Vu les conclusions de la société GSTE, notifiées le 25 octobre 2021, aux termes desquelles elle demande à la cour de :

Vu l'article 1240 du code civil,

A titre principal,

- confirmer le jugement,

- condamner solidairement les consorts [B] à payer à la société GSTE la somme de 8 000 euros au titre de l'article 700 du code de procédure civile,

A titre subsidiaire,

- ramener les demandes de Mme [K] [Z] veuve [B] à de plus justes proportions,

- débouter M. [P] [B] et Mme [F] [B] de leurs demandes.

Vu les conclusions du syndicat des copropriétaires, notifiées le 7 février 2022, aux termes desquelles il demande à la cour de :

Vu la loi n°65-557 du 10 juillet 1965 fixant le statut de la copropriété des immeubles bâtis,

Vu l'ancien article 1384, alinéa 1, du code civil,

Vu les anciens articles 1315 et suivants du code civil,

- recevoir le syndicat des copropriétaires en ses fins, demandes, conclusions,

l'y déclarant bien-fondé :

A titre principal,

- confirmer en toutes ses dispositions le jugement rendu le 13 avril 2021 par le tribunal judiciaire de Bobigny,

- débouter les consorts [B] de l'intégralité de leurs demandes,

A titre subsidiaire,

- minorer significativement les demandes formulées par Mme [K] [Z] veuve [B],

- débouter M. [P] [B] de sa demande d'indemnisation de son préjudice,

- condamner in solidum les sociétés GSTE et Inter mutuelles entreprises à relever et garantir le syndicat des copropriétaires la totalité des condamnations mises à sa charge,

En toute hypothèse,

- condamner tout succombant à verser au syndicat des copropriétaires la somme de 5 000 euros au titre de l'article 700 du code de procédure civile, outre les entiers dépens dont distraction au profit de Maître Frédérique Etevenard, conformément à l'article 699 du code de procédure civile.

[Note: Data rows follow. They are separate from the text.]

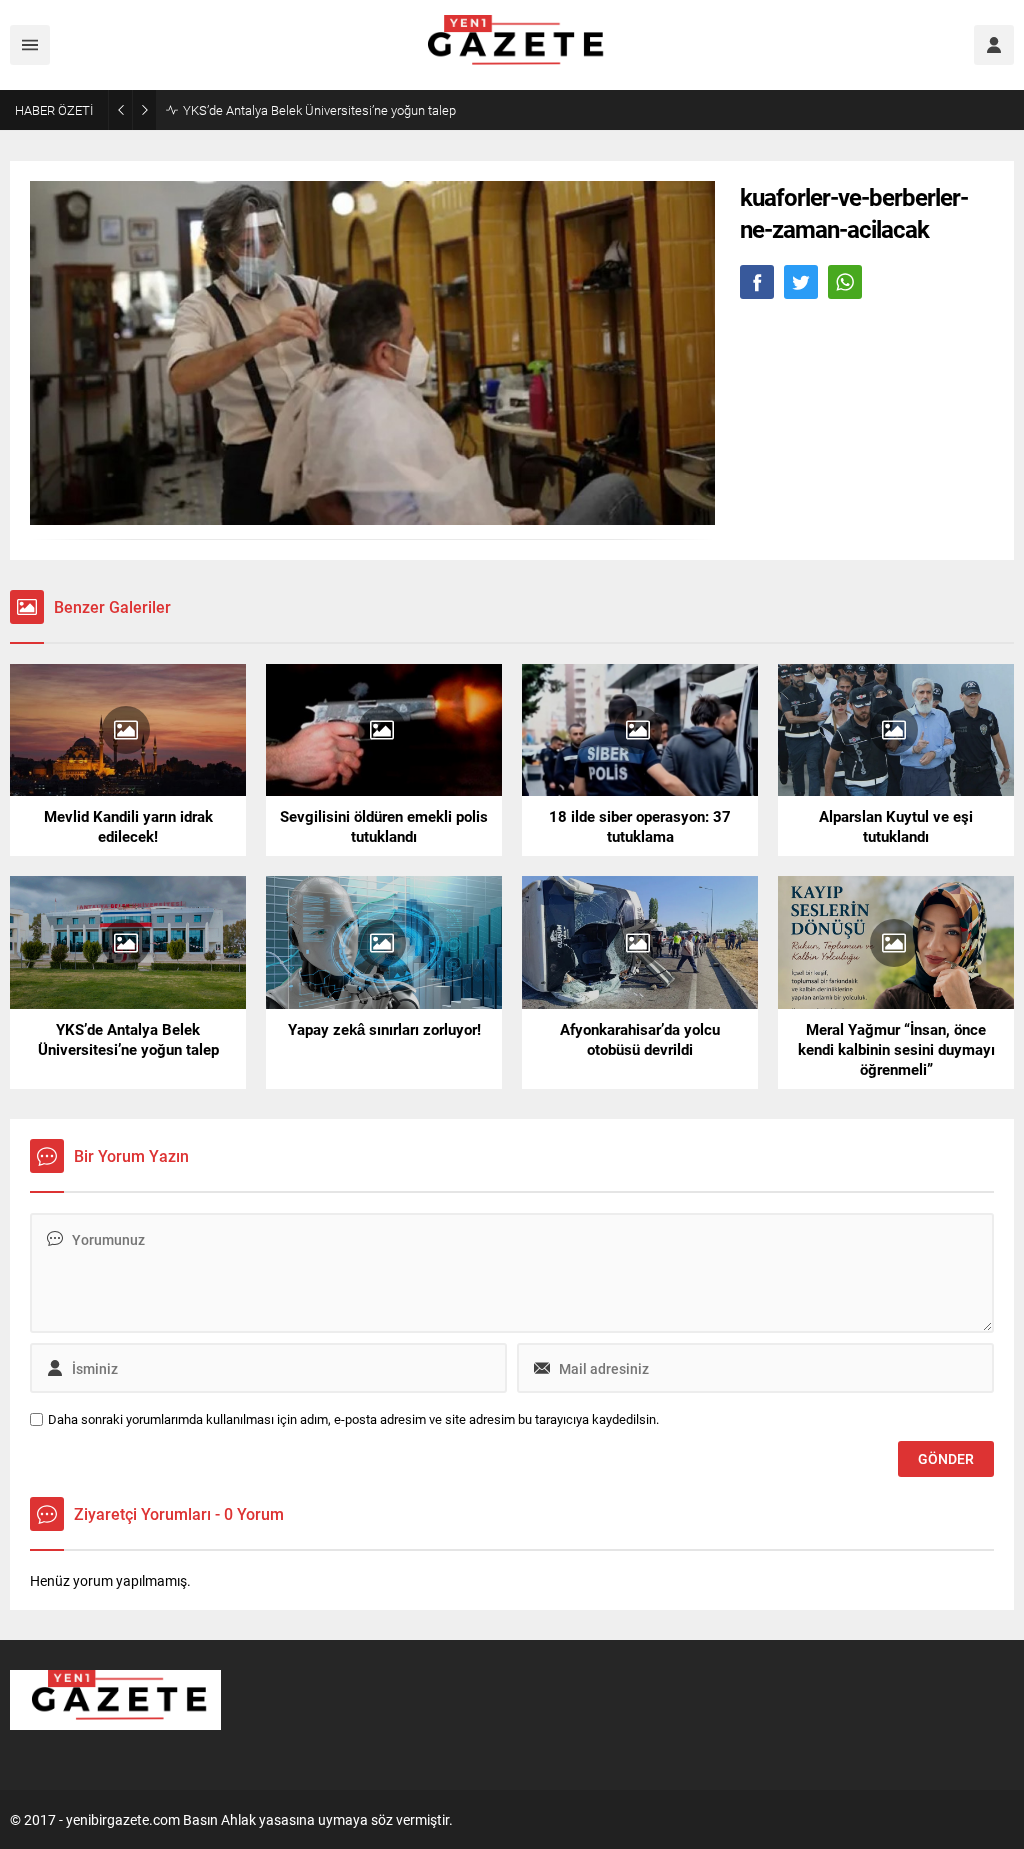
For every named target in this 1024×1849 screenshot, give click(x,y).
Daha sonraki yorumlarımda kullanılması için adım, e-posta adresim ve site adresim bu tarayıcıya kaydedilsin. (353, 1419)
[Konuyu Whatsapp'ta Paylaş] (845, 282)
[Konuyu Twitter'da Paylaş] (801, 282)
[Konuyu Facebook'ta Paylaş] (757, 282)
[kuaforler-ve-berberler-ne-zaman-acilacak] (372, 515)
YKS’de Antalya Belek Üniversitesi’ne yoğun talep (319, 110)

Vu les conclusions de la société Inter mutuelles entreprises, notifiées le 5 mars 2022, aux termes desquelles elle demande à la cour de :

A titre principal,

- confirmer le jugement contesté en ce qu'il a débouté les consorts [B] de l'intégralité de leurs demandes,

- débouter les consorts [B] et la CPAM [de Seine-Sain-Denis] de l'intégralité de ses demandes,

A titre subsidiaire,

- condamner la société GSTE à garantir la société Inter mutuelles entreprises de la totalité des condamnations qui pourraient être mises à sa charge,

- réduire l'indemnisation de Mme [K] [Z] veuve [B] et de M. [P] [B] à de plus justes proportions,

Quoi qu'il en soit,

- condamner Mme [K] [Z] veuve [B] et M. [P] [B] au paiement de la somme de 3 000 euros au titre de l'article 700 du code de procédure civile, ainsi qu'en tous les dépens de l'instance dont distraction au profit de Maître Callon.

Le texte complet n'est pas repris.